Un méchant prend parfois conscience de son image et désire en changer en espérant devenir meilleur. La chirurgie esthétique permet ce genre de miracle. Linda Tripp transforme son visage qui ressemble alors beaucoup plus à celui de l’actrice Sarah Paulson. Elle y gagne beaucoup. Tout comme Paula Jones transforme son nez avant de poser pour Penthouse, mais elle, c’est pour l’argent.

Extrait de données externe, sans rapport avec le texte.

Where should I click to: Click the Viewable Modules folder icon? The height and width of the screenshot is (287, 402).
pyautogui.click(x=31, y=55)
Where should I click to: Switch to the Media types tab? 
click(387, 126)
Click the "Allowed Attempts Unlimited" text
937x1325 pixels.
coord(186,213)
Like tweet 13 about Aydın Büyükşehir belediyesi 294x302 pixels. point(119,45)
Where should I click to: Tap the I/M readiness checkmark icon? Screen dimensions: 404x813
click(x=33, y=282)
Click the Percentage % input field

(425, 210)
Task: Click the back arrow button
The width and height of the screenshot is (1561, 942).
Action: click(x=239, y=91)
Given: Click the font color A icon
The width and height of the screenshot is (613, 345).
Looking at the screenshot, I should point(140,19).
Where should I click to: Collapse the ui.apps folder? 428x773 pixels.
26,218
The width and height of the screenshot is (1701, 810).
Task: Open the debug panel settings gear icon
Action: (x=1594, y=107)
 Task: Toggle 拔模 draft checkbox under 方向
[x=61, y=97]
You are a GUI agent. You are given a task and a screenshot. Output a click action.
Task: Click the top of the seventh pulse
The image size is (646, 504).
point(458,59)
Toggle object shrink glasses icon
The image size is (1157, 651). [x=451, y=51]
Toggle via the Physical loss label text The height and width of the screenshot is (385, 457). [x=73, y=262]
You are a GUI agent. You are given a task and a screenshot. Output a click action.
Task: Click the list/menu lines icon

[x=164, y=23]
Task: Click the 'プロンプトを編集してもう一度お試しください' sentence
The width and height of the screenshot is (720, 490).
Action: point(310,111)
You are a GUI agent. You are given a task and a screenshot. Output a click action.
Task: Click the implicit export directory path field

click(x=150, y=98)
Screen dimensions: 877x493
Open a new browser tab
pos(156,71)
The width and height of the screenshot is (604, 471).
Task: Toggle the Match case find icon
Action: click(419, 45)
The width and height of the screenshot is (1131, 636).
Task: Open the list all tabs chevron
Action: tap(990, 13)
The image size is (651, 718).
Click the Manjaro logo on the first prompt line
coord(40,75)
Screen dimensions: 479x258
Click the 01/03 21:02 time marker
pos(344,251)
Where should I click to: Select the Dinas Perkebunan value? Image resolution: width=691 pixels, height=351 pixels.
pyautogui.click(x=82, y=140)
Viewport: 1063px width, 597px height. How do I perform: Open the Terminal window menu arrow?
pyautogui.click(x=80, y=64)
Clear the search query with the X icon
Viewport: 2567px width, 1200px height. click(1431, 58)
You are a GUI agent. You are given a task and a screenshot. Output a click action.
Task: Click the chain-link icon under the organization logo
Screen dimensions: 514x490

De cette histoire de traquenard politique, on retiendra la détermination obsessionnelle de la Droite américaine à abattre Clinton. Il n’est pas question pour elle d’attendre les élections, Clinton doit être destitué. Un simple mensonge, des écoutes téléphoniques illégales, le chantage aux témoins, n’importe quoi fera l’affaire. La politique n’est-elle pas continuation de la guerre par d’autres moyens ? Depuis, il y a eu les mensonges internationaux de Bush Jr et surtout la tempête Trump. C’est bien dans cette direction que mènent les intrigues des Kenneth Starr, Susan Carpenter-McMillan, Anne Coulter ou Lucianne Goldberg tout comme les protestations de Phyllis Schlafly, la Mrs America des années 70, menaient droit au Reaganisme, quelques décennies plus tôt. Vu de 2021, on se rend compte avec ces deux séries de la mise en branle d’une implacable mécanique en réaction au bref épisode libertaire de 68-69, dont Bill Clinton était lointainement l’héritier. Ce que l’on a appelé abusivement la « Révolution Conservatrice » puisqu’il s’agissait en réalité d’une contre-révolution. De Clinton lui-même, on ne conservera qu’un portrait ambigu, efficace et intelligent coté pile, faible coté face.

Partir d’un vaudeville politique pour en faire une tragédie moderne était un pari impossible. Il aurait fallu que la folie s’en mêle. Le monde est plein de Linda Tripp, de rancuniers prêts à adopter la première croyance complotiste venue. Elle seule ne suffisait pas, malgré sa fêlure, à faire basculer l’histoire de l’un vers l’autre. Ou alors il fallait prendre le risque excessif d’une tragédie du banal, parce que c’est à cela qu’appartiennent, au fond, tous ces personnages, à la pure banalité.
American Crime Story : Impeachment est une série américaine créée par Ryan Murphy et écrite par Sarah Burgess à partir du livre de Jeffrey Toobin, A Vast Conspiracy: The Real Story of the Sex Scandal That Nearly Brought Down a President. Diffusé aux USA et Canada par FX et en France sur Canal + en 2921,elle est interprétée notamment par : Sarah Paulson, Annaleigh Ashford, Judith Light, Clive Owen, Margo Martindale, Billy Eichner, Cobie Smulders, Edie Falco, Taran Killam, Colin Hanks, Mira Sorvino, Elizabeth Reaser, Beanie Feldstein… L’actrice-réalisatrice française Laure de Clermont-Tonnerre a réalisé deux épisodes.